The tone of the second movement, “The Confession of Commander Ga,” is set by this stridently peppy radio narrative, which, in choosing Jun Do as a character, bears out Dr. Song’s warning: “If a man and his story are in conflict, it is the man who must change.” The plot becomes Shakespearean in both complexity and the sheer density of improbable mistaken identities. Dubbing it the “Story of the Year,” the radio dispatches outline an absurd narrative of Jun Do impersonating a high-ranking military officer, committing treason, and receiving redemption at the hands of the Dear Leader. The radio episodes segue seamlessly into Johnson’s objective accounts of the “real” story, and we see how the cartoonish radio broadcasts have distorted the “true” course of events (though at this point, the reader may be feeling queasy about believing anything they read, ever). Most compellingly, we are also shown how the climax of the narrative was staged from the start (in a way that only an insane dictator and/or author could effect).The story, once told, can be revised and re-written: one character, who provides the only first-person account in the novel, is a professional torturer, an artist of pain; his job is not only to extract confessions, but to destroy his victims’ identity. (He describes his work as ultimately helpful to his victims, the only alternative to execution.) The interrogation is secondary to the pain applied: “Pain of this nature creates a rift in the identity– the person who makes it to the far shore will have little resemblance to the professor who now begins the crossing… There’s no way around it: to get a new life, you have to trade in your old one.” He refers to the false confessions as “biographies.”

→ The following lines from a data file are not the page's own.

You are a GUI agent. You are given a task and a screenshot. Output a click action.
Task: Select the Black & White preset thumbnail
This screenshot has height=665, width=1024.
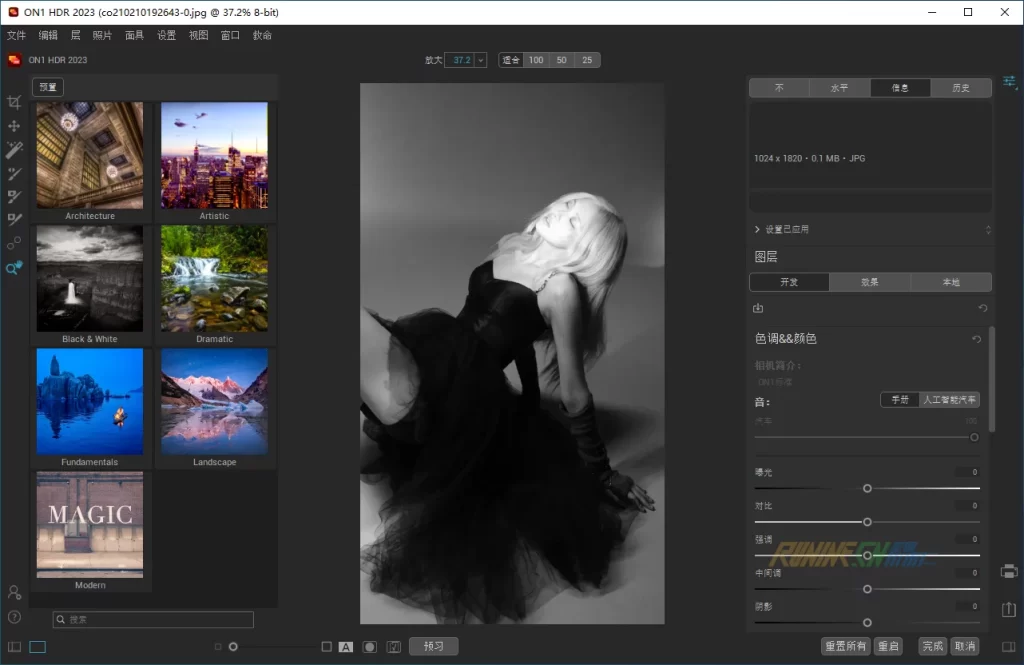pos(91,279)
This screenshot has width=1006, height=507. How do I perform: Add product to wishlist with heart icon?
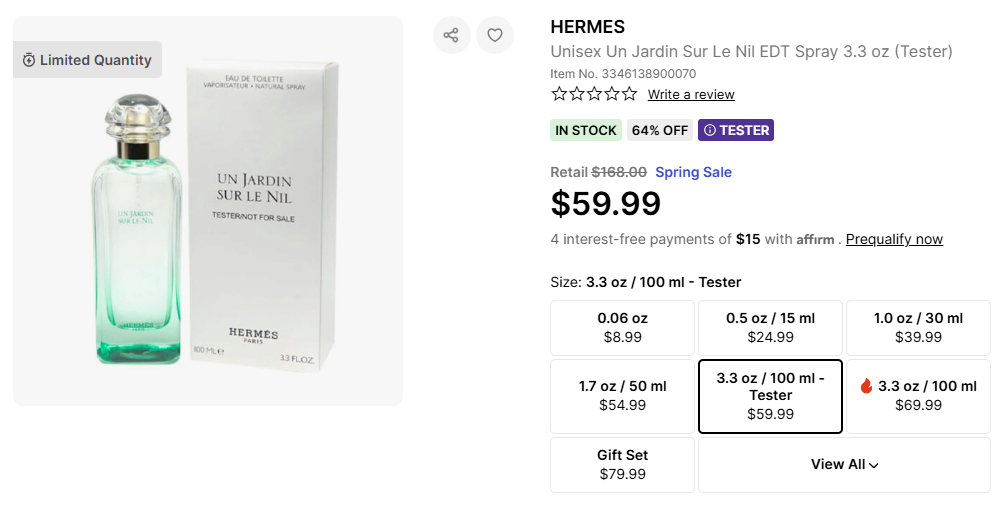pyautogui.click(x=494, y=35)
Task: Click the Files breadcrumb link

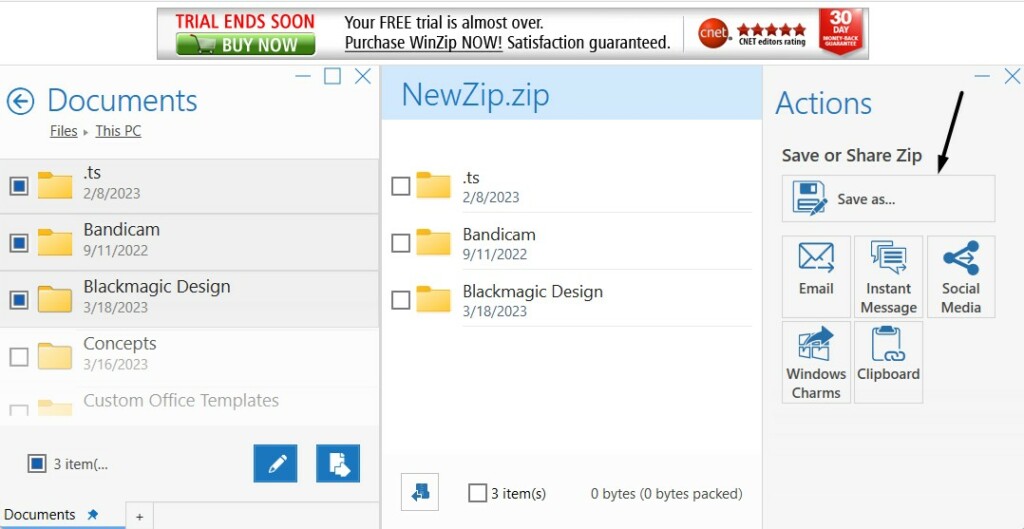Action: point(64,131)
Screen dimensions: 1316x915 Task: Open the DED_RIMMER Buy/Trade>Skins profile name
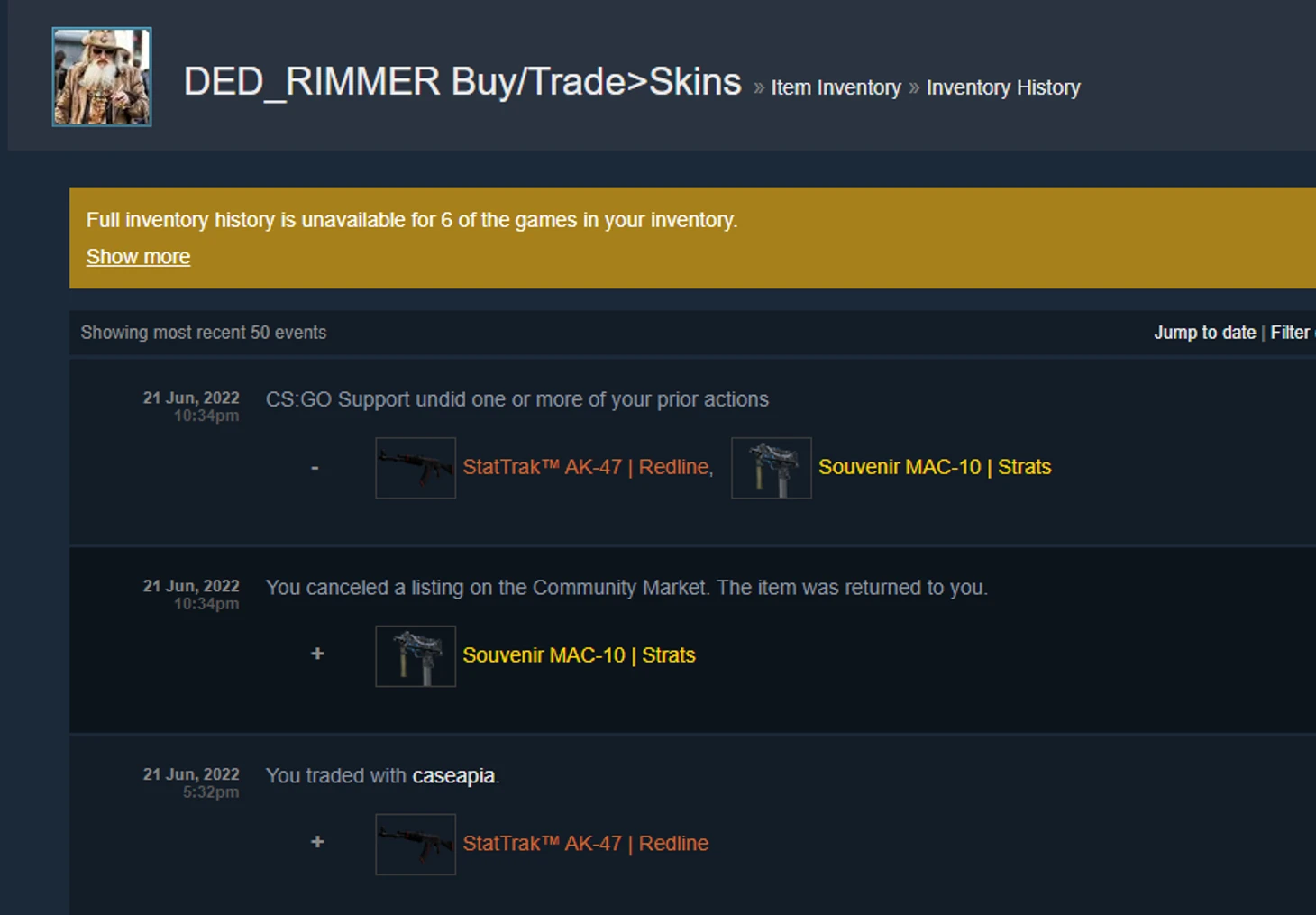tap(462, 82)
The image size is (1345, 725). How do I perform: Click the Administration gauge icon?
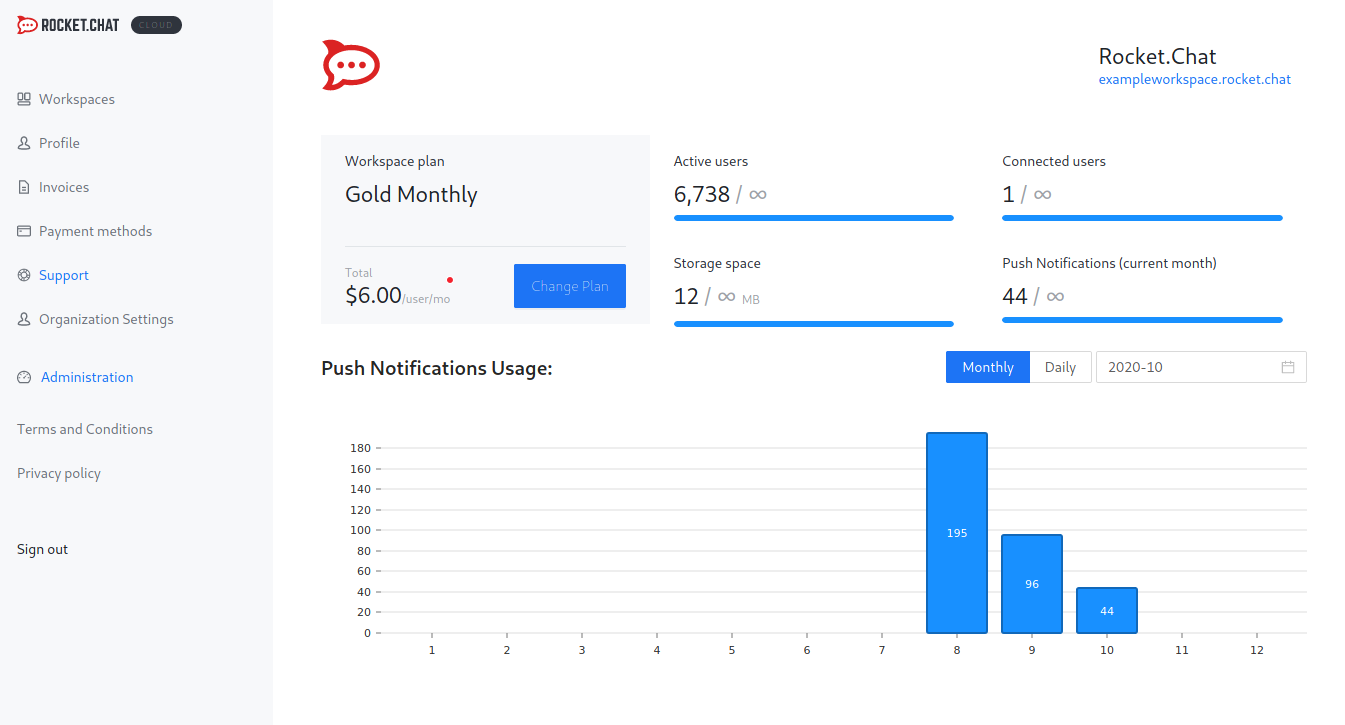tap(25, 377)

This too-familiar process of extracting false but convenient confessions illuminates the journey from truth to fiction. In the end, Jun Do becomes a martyr to his own legend, but his exposure to reality outside the DPRK gives the lie to his original, unexamined identification with the State. He is a man who becomes a fiction, but also a man who has formed and acted on his own view of the world. On his trip to America, he reveals that he has never seen a film and is offered a DVD of his choice; he requests “Casablanca,” because “They say that one is the greatest.” The finale, a tribute to Humphrey Bogart’s last stand on the airplane runway, retains the fantastical elements of an unruly reality turned to heavily structured, allegorical fiction. It is also a final vindication of storytelling, another iteration of beautiful selflessness– for as much harm as stories can do, they can also teach us about our own potential. Stories can demonstrate possibilities of living and thinking, understanding and compassion, that we would never otherwise have imagined. We need only listen, and question, and listen again.